For study 1, peak affective valence was more positive for shortened-sprint REHIT (1.4 ± 1.7 FS units) compared to traditional REHIT (-0.1 ± 1.9) and SCT (-0.8 ± 1.6), where 1 is ‘fairly good’, 0 is ‘neutral’, and -1 is ‘fairly bad’ (both p = 0.001). Greater pleasure was also observed for traditional REHIT compared to SCT (p = 0.005). Likewise, lower ratings of perceived exertion (RPE) and higher enjoyment were associated with shortened-sprint REHIT (all p < 0.01). Both iterations of REHIT avoided large negative peaks in affective response and may therefore be genuinely time-efficient, yet tolerable approaches to exercise. Shorter sprints may be additionally beneficial in circumventing negative affective responses.
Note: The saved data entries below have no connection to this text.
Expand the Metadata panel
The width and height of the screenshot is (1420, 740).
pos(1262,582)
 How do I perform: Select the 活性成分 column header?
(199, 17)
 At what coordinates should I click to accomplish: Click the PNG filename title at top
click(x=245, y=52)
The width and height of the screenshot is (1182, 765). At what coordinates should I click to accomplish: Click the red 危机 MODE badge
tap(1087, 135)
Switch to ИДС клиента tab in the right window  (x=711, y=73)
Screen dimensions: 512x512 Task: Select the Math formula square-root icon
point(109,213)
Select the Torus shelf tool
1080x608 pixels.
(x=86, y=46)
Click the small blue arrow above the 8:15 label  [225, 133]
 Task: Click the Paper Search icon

In study 2, compared to baseline, V̇O2peak increased following both conditions (6% for shortened-sprint REHIT [d = -0.36] and 9% for traditional REHIT [d = -0.53], both p = 0.01). However, there was substantial heterogeneity in training response within each condition (range -2% to 20%). Affective valence was again more favourable for shortened-sprint REHIT compared to traditional REHIT (1.6 ± 0.6 vs 0.2 ± 1 FS units, respectively, p = 0.001, d = 1.62). Similarly, peak RPE values were lower for shortened-sprint REHIT (14.4 ± 0.9 vs 16.2 ± 1.1, p = 0.001, d = -1.71). Despite this, there was no significant difference in enjoyment between the two protocols. For study 3 (feasibility study), the findings of this preparatory stage of trial design pre-empted problems with the intervention that could be changed to optimise the design and conduct of a larger-scale pragmatic trial to improve transferability into real-world practice. Challenges included eligibility, recruitment, patient consent, and poor clinician engagement leading to the recommendation that the study was not feasible in its current form. These findings form the basis for important learning in relation to the potential for transfer of exercise interventions into real-life scenarios with specific populations. Future interventions need to be sensitive to features of the local context such as the built environment, socioeconomic status, and the specific needs of individuals with chronic disease.

Conclusion

The original contribution to knowledge in this thesis is that a novel REHIT protocol using shortened-sprints can improve V̇O2peak whilst minimising large negative peaks in affective response. Thus, the three studies provide preliminary evidence to suggest that REHIT is both time-efficient, yet at the same time does not overly compromise affective response. Although there is no claim to invalidate the efficacy of higher volume exercise, the practicalities of building REHIT into everyday life could improve exercise adherence. Translating current evidence into effective exercise strategies in real-world settings remains a key challenge to further research on REHIT. To counter the deleterious effects on health that modern environments create, we need to engineer physical activity into our lives in a way that is socially and culturally acceptable. REHIT could form part of a solution to achieve this.